■ Requirement 1 ■
Answer these questions about the biography of Cornelius H. Hanford, one answer per line:
(a) Which president appointed Hanford to the District Court for the District of Washington?
(b) Who succeeded Hanford on the Western District of Washington court?
(c) In which years did Hanford serve as city attorney for Seattle?
■ Requirement 2 ■
Carry the biography of Cornelius H. Hanford further, beginning after its final sentence.

■ Passage ■
* * * * *

Judge of the United States District Court for the Western District of Washington
- In office March 2, 1905 – August 5, 1912
- Appointed by: operation of law
- Preceded by: Seat established by 33 Stat. 824
- Succeeded by: Clinton Woodbury Howard

Judge of the United States District Court for the District of Washington
- In office February 25, 1890 – March 2, 1905
- Appointed by: Benjamin Harrison
- Preceded by: Seat established by 25 Stat. 676
- Succeeded by: Seat abolished

Personal details
- Born: Cornelius Holgate Hanford April 21, 1849 Winchester, Iowa
- Died: March 2, 1926 (aged 76) Pierce County, Washington
- Relatives: Thaddeus Hanford
- Education: read law

= Cornelius H. Hanford =

American judge (1849–1926)

Cornelius Holgate Hanford (April 21, 1849 – March 2, 1926) was a United States district judge of the United States District Court for the District of Washington and the United States District Court for the Western District of Washington, and was the only Judge to serve in the District of Washington and the first to serve in the Western District of Washington. Hanford resigned in the face of an impeachment investigation by the United States House of Representatives. He was the younger brother of the newspaper editor Thaddeus Hanford.

==Education and career==

Born on April 21, 1849, in Winchester, Iowa, Hanford read law in 1875. He entered private practice in Seattle, Washington Territory (State of Washington from November 11, 1889) from 1875 to 1889. He was a United States Commissioner for the United States District Court for the District of Washington Territory from 1875 to 1876. He was a member of the Territorial Council for the Washington Territory from 1877 to 1878. He was an Assistant United States Attorney for the District of Washington Territory from 1881 to 1886. He was city attorney for Seattle from 1882 to 1885. He was Chief Justice of the Supreme Court of Washington Territory in 1889.

* * * * *

■ Information provided ■
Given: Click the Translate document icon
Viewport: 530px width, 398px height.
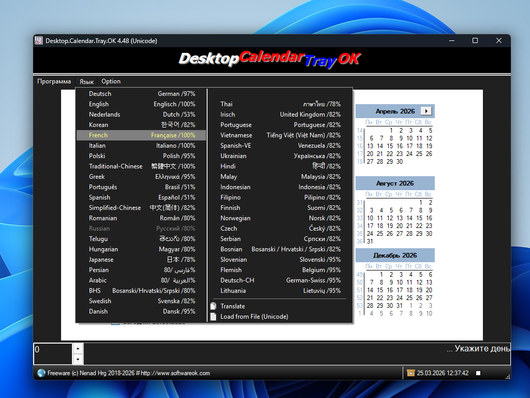Looking at the screenshot, I should (213, 306).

* * * * *

■ Result 1 ■
(a) Benjamin Harrison
(b) Clinton Woodbury Howard
(c) 1882 to 1885

■ Result 2 ■
==Federal judicial service==

Hanford was nominated by President Benjamin Harrison on February 10, 1890, to the United States District Court for the District of Washington, to a new seat authorized by 25 Stat. 676. He was confirmed by the United States Senate on February 25, 1890, and received his commission the same day. Hanford was reassigned by operation of law to the United States District Court for the Western District of Washington on March 2, 1905, to a new seat authorized by 33 Stat. 824. His service terminated on August 5, 1912, due to his resignation.

===Impeachment investigation and resignation===

In 1912, Hanford became the subject of public controversy, and an impeachment inquiry by the United States House of Representatives, after a ruling in which he revoked the citizenship of an immigrant as having been procured by fraud, allegedly due to the person's Socialist beliefs. A House committee investigating the impeachment resolution heard testimony accusing Hanford of habitual drunkenness, and of having accepted financial favors from the Northern Pacific Railroad after making a ruling that reduced the company's tax liability. Hanford resigned his judgeship immediately after the testimony about the Northern Pacific transaction was completed, amid insinuations in the press that further witnesses were about to reveal even more corrupt behavior. The House committee terminated its impeachment proceedings upon his resignation.

==Later career and death==

Following his resignation from the federal bench, Hanford resumed private practice in Seattle from 1912 to 1926. He died on March 2, 1926, in Honolulu, Hawaii while visiting his son, Major E.C. Hanford.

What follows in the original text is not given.